Schauer is the author of The Law of Obscenity (Washington: BNA Books, 1976), Free Speech: A Philosophical Enquiry (Cambridge: Cambridge University Press, 1982), and Playing By the Rules: A Philosophical Examination of Rule-Based Decision-Making in Law and in Life (Oxford: Clarendon Press, 1991, and in Italian as Le regole del gioco, published in 2000)), co-author of The Philosophy of Law: Classic and Contemporary Readings With Commentary (Fort Worth: Harcourt Brace, 1996) and The First Amendment: A Reader (St. Paul: West Publishing Company, 1991, 1996), and author of more than 150 articles on constitutional law, the philosophy of law, legal reasoning, the theory of rights, and freedom of speech and press in legal and philosophical journals. His latest book, Profiles, Probabilities, and Stereotypes, was published by the Harvard University Press (Belknap Press) in November of 2003.

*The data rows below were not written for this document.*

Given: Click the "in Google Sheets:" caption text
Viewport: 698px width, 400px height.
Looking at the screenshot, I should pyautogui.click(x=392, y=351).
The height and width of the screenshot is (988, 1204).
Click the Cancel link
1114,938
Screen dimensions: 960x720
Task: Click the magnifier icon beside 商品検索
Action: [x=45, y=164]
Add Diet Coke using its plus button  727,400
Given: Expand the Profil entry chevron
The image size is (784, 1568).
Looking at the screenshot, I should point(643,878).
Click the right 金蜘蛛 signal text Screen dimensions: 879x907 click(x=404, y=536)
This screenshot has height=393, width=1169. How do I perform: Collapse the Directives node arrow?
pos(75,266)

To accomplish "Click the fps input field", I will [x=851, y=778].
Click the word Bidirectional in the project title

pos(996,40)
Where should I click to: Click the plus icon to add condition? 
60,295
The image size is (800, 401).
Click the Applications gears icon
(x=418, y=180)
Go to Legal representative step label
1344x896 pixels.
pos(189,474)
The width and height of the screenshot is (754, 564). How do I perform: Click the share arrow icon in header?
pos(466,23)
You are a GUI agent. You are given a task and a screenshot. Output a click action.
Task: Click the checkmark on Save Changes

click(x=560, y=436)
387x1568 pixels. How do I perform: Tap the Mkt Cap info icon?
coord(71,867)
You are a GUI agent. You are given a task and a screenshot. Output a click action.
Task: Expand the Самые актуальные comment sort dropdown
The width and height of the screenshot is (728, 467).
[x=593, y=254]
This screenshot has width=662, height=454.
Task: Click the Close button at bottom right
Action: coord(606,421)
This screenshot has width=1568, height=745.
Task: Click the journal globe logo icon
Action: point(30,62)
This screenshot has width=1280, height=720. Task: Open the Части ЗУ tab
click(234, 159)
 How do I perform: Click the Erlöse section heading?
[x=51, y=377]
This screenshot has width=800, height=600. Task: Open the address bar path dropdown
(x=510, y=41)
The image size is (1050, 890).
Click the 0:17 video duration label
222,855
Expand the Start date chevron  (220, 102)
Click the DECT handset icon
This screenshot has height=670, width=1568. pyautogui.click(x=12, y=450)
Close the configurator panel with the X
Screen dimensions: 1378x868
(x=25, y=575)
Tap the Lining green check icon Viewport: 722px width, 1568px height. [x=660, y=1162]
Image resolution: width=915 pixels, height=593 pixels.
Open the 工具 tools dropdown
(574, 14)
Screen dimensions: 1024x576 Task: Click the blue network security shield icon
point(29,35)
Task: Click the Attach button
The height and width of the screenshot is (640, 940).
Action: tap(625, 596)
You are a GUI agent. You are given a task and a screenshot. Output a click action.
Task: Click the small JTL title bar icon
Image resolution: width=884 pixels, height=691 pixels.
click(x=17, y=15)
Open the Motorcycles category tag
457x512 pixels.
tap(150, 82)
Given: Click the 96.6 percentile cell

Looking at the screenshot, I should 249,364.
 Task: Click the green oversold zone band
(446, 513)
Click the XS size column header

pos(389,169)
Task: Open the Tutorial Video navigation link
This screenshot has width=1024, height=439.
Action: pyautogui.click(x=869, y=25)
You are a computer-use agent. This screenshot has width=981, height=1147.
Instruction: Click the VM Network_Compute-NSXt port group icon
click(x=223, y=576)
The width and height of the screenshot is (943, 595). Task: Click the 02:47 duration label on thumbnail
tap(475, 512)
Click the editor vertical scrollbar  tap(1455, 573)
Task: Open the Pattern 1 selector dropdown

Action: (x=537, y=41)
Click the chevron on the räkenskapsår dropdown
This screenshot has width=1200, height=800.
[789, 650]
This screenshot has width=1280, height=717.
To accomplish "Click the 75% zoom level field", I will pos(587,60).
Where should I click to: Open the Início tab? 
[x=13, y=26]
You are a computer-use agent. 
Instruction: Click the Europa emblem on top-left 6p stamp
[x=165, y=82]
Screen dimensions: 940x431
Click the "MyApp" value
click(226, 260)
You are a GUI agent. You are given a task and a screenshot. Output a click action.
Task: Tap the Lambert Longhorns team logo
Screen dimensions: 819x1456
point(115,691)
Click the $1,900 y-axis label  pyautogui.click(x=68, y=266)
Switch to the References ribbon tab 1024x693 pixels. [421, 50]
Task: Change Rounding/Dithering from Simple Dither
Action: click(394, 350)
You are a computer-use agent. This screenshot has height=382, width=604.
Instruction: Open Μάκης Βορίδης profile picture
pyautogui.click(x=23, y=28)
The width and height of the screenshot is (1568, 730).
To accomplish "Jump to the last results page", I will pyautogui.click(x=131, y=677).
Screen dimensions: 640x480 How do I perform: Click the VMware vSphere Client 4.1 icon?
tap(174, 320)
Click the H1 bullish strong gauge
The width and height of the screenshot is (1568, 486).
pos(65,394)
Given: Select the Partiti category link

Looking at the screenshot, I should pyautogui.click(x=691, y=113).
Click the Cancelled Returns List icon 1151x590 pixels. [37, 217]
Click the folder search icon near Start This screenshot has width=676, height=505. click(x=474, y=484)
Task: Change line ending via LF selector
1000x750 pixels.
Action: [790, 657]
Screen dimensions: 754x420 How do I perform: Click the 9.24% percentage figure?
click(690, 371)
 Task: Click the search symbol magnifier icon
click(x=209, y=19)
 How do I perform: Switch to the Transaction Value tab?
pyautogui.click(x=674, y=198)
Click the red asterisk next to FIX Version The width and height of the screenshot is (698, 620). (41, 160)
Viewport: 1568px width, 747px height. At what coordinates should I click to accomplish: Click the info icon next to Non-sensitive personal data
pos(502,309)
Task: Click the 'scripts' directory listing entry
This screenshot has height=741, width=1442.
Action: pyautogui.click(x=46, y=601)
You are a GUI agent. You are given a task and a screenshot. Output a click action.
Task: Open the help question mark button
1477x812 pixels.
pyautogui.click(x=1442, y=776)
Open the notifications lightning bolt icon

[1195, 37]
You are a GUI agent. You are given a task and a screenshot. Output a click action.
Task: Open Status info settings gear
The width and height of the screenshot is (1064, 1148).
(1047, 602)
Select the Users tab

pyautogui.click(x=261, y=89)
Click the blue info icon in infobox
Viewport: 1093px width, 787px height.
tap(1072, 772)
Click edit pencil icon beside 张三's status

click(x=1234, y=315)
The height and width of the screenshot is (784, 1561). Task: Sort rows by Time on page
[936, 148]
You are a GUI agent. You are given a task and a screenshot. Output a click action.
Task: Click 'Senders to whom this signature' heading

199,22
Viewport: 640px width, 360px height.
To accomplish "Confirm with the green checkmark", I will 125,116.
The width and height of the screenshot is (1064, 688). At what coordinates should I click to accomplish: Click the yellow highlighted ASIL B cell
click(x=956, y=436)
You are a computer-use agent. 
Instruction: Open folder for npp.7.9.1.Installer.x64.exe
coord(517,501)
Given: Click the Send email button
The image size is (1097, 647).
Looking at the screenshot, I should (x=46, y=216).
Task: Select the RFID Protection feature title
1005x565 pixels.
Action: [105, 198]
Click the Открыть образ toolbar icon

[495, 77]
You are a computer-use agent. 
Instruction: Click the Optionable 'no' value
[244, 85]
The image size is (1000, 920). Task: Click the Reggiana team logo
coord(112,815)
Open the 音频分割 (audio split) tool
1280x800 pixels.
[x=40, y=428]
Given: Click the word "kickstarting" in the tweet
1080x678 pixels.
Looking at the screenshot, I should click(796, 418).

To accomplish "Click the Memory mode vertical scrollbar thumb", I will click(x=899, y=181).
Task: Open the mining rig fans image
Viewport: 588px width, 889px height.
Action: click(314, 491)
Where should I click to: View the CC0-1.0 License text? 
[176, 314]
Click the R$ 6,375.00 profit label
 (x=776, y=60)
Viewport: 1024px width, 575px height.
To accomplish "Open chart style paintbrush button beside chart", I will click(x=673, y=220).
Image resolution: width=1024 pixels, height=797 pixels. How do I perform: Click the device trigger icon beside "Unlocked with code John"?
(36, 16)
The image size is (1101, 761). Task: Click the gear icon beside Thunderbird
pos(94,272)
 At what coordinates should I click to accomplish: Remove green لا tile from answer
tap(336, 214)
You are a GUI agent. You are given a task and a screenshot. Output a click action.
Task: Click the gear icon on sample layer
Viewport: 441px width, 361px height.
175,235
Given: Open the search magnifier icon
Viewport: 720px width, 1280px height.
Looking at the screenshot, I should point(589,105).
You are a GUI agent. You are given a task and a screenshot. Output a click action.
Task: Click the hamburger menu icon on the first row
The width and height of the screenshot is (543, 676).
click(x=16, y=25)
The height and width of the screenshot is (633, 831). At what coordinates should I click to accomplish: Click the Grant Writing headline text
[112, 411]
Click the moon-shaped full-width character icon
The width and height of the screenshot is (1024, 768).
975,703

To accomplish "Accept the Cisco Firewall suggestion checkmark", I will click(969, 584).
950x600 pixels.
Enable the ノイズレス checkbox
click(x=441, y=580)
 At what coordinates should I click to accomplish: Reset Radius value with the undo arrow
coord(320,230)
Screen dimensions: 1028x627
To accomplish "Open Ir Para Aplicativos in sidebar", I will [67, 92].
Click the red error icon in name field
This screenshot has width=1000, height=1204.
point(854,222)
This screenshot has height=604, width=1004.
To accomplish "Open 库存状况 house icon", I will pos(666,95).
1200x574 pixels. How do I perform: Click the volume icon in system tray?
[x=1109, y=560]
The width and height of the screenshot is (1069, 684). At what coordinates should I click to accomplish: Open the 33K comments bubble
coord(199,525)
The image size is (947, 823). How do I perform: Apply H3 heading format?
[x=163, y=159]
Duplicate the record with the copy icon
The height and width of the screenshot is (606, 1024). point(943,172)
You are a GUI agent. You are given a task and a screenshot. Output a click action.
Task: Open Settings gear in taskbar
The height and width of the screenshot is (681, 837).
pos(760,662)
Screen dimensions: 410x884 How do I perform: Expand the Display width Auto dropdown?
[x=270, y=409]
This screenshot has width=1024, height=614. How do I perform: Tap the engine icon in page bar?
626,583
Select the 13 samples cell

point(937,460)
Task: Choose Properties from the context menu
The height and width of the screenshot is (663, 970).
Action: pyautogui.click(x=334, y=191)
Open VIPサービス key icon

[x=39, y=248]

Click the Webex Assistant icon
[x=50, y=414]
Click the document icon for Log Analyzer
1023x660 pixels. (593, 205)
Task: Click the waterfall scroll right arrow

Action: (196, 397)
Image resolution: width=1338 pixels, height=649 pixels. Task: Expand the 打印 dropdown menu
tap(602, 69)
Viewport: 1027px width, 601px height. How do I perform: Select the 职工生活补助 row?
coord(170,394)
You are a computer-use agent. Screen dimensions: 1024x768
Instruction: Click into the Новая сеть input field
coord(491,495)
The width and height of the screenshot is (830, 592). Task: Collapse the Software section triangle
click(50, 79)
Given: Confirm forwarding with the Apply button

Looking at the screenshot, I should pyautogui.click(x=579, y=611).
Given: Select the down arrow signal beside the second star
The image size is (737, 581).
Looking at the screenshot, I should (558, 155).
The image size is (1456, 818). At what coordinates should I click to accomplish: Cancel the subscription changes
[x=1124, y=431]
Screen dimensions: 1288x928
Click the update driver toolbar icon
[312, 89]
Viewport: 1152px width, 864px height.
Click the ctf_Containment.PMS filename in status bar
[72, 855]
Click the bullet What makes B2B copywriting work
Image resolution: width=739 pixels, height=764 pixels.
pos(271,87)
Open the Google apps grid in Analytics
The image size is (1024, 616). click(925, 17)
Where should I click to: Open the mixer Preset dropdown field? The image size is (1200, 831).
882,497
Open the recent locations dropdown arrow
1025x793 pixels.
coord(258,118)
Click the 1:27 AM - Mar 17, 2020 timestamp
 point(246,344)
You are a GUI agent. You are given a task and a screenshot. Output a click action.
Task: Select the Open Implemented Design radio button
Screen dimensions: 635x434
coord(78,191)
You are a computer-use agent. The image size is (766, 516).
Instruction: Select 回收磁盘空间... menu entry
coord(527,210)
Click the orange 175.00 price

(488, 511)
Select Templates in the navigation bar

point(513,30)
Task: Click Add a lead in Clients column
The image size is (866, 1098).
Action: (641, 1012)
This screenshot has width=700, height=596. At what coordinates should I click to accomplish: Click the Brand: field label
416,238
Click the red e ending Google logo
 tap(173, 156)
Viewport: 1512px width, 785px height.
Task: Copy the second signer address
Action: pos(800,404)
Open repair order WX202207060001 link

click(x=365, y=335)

Schauer’s work has been the subject of numerous commentaries, including four law review symposia and a book (L. Meyer, ed., Rules and Reasoning: Essays in Honour of Fred Schauer (1999)) devoted exclusively to commentaries on his scholarly contributions to legal reasoning, constitutional law, freedom of speech, and the philosophy of law. Formerly Chair of the Association of American Law Schools Section on Constitutional Law, he has been Vice-President of the American Society for Political and Legal Philosophy, is a Fellow of the American Academy of Arts and Sciences, has been awarded a Guggenheim Fellowship, is a founding Co-Editor of the journal Legal Theory, and has been a Fellow of the Radcliffe Institute for Advanced Study. In addition to appearing before many congressional committees on issues of freedom of speech and constitutional law, he has in recent years taught and advised on issues of legal and constitutional development in Australia, Belarus, Chile, Estonia, Mongolia, South Africa, and the Faroe Islands, and has also lectured on legal theory and constitutional law in Canada, Finland, Germany, Great Britain, Hungary, Ireland, Israel, the Netherlands, New Zealand, Portugal, Saudi Arabia, Singapore, Spain, Switzerland, Taiwan, and Vietnam. Schauer is a 1967 graduate of Dartmouth College, a 1968 graduate of the Amos Tuck School of Business Administration at Dartmouth, and a 1972 graduate of the Harvard Law School.